The experts have a name for the technological paradigm shift currently underway: the Internet of Things. The name says it all: a world where common things are directly tethered to the web. Expectations are high for this new age of tech: 90% of cars on the road will be connected to the Internet by 2020, while the entire Internet of Things is expected contain 50 billion different products by the same time. The total value of the technology behind the Internet of Things is projected to surpass $6 trillion by 2025.
Generally speaking, the software needed for the IoT is already here, ready to go. Hardware is what needs to catch up. Leaders in the manufacturing of embedded computer components, and other essential “organs” of modern technology, are fast at work designing the parts needed to help today’s software reach its potential in the IoT. The focus has been predominantly industrial – avionics, communications, defense, energy, et cetera – but hardware makers are swiftly diversifying their fields of involvement.

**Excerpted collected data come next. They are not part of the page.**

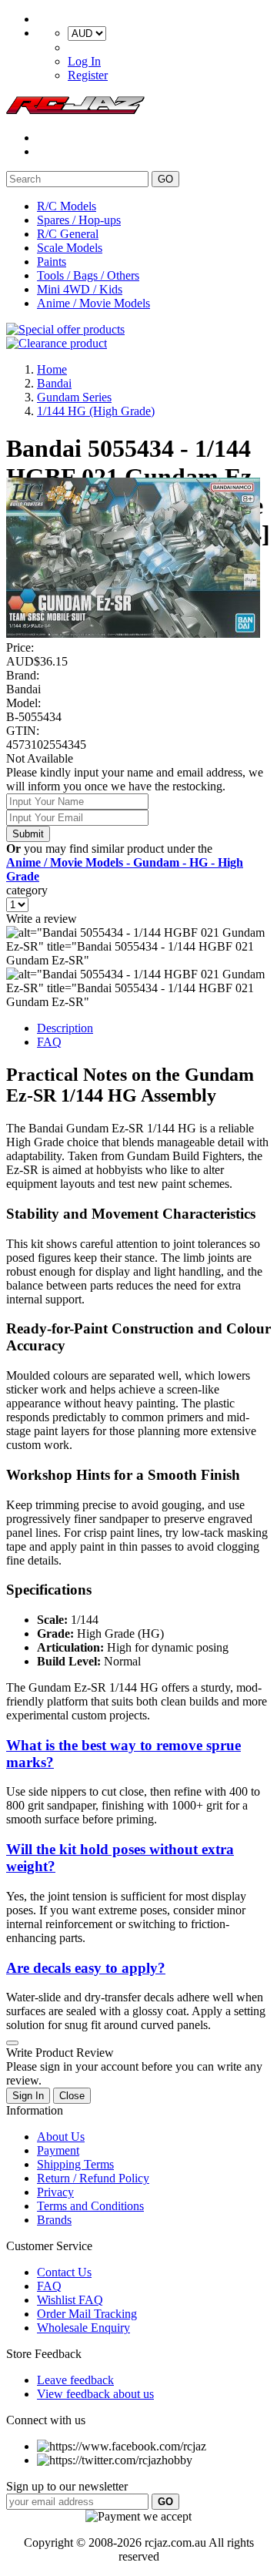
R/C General (67, 233)
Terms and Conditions (90, 2205)
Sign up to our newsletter (67, 2486)
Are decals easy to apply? (85, 1968)
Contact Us (64, 2272)
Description (65, 1028)
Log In (84, 61)
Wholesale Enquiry (83, 2327)
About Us (61, 2136)
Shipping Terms (75, 2164)
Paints (51, 261)
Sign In (28, 2095)
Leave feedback (75, 2379)
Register (88, 75)
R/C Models (66, 206)
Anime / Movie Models (93, 303)
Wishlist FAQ (70, 2299)
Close (72, 2095)
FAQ (49, 1041)
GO (165, 179)
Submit (28, 834)
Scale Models (69, 247)
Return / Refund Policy (93, 2178)
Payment (58, 2150)
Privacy (55, 2192)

Embedded systems are soon to become the standard of the kitchen, living room, garage, and workplace – if they aren’t already. At last, a new chapter of ideas from countless science fiction authors, future-minded filmmakers, and others born ahead of their time over the years is finally being written into reality. First it was rocket ships, then it was instantaneous communication, now it’s a world of highly interactive and eternally-web connected objects, tools, vehicles, and other gadgets seemingly smart and perhaps even thoughtful.
For example, imagine a world where the home central computer detects a heated argument among occupants. Individuals are yelling and rapidly moving from one room to another. A quick check of its index will lead to automatically adjusting climate control to literally cool things down.
Studies show a correlation between high temperatures and increased propensity for anger and violence – is it not logical to assume computers in five years will be able to independently appreciate the value of such information and utilize it for the betterment of people?
As with everything, however, there is a flip-side to the coin. The trade-off for the many benefits of the IoT is the huge amount of information we are going to be sharing about ourselves. Broadcasting personal data is nothing new for the overwhelming majority of Internet users, but the ability for everyday objects to report to the cloud our bathroom habits is certain to make more than one person feel uneasy. Laws and regulations written to protect digital privacy will have to adapt to the new frontier of technology or risk being ineffective in the face of the IoT.
The Internet of Things is already here, albeit in a mostly industrial capacity or niche market. However, the IoT is projected to grow quickly in the next five to ten years. From that point onward it’s safe to say the rate of products consistently connected to the web will only increase, and the products themselves become increasingly smarter.